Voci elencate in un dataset
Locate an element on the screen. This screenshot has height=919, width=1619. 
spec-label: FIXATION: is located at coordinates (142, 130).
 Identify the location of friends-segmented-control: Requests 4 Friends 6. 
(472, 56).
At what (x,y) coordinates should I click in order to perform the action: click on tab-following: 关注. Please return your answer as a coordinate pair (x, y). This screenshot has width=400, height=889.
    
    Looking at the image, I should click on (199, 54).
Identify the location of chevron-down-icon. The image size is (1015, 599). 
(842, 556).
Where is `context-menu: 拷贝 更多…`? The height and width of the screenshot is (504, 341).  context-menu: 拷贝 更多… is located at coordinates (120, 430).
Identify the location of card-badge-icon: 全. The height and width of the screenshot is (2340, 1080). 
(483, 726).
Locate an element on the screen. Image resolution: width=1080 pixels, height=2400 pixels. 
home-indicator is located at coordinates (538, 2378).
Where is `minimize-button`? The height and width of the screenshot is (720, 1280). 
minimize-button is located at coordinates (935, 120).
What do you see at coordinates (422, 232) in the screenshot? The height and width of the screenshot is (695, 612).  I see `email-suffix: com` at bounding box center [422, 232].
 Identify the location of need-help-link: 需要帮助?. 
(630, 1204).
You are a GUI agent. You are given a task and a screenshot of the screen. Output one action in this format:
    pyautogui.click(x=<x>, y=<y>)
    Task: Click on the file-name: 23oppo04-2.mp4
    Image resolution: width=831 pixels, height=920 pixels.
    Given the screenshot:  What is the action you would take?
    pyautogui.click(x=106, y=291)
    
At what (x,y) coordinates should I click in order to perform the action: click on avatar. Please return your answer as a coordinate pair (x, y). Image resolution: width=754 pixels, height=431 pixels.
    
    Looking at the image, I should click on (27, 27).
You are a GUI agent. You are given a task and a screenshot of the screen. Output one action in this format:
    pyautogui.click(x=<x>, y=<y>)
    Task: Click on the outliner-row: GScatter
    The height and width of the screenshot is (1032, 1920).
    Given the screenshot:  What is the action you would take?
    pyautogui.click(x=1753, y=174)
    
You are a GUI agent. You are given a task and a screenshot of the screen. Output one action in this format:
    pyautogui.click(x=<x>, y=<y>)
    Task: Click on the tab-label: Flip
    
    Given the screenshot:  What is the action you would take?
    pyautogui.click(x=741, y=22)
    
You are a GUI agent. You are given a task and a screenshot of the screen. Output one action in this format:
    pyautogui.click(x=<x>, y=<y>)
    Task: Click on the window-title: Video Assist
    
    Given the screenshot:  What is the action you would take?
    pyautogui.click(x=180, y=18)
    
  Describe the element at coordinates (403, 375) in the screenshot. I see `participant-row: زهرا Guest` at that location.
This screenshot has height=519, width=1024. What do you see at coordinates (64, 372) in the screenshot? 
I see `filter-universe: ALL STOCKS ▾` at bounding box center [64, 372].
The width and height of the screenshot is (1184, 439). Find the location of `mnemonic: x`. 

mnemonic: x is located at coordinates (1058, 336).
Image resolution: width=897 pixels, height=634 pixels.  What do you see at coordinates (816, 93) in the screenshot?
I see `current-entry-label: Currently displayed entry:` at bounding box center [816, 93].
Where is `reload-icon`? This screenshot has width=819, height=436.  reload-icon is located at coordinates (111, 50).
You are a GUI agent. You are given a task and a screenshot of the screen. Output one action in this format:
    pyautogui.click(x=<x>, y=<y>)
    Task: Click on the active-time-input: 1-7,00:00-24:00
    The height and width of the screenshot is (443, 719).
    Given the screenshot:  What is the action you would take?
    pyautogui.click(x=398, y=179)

Consegna: Trascrivi come lista JSON di stringhe, una per riga e omettendo le righe vuote, la parte dei record che va dalla riga contenente "This screenshot has height=519, width=1024.", inclusa, fino alla fine dei record.

Risposta attesa:
[
  "This screenshot has height=519, width=1024. What do you see at coordinates (64, 372) in the screenshot? ",
  "I see `filter-universe: ALL STOCKS ▾` at bounding box center [64, 372].",
  "The width and height of the screenshot is (1184, 439). Find the location of `mnemonic: x`. ",
  "mnemonic: x is located at coordinates (1058, 336).",
  "Image resolution: width=897 pixels, height=634 pixels.  What do you see at coordinates (816, 93) in the screenshot?",
  "I see `current-entry-label: Currently displayed entry:` at bounding box center [816, 93].",
  "Where is `reload-icon`? This screenshot has width=819, height=436.  reload-icon is located at coordinates (111, 50).",
  "You are a GUI agent. You are given a task and a screenshot of the screen. Output one action in this format:",
  "    pyautogui.click(x=<x>, y=<y>)",
  "    Task: Click on the active-time-input: 1-7,00:00-24:00",
  "    The height and width of the screenshot is (443, 719).",
  "    Given the screenshot:  What is the action you would take?",
  "    pyautogui.click(x=398, y=179)"
]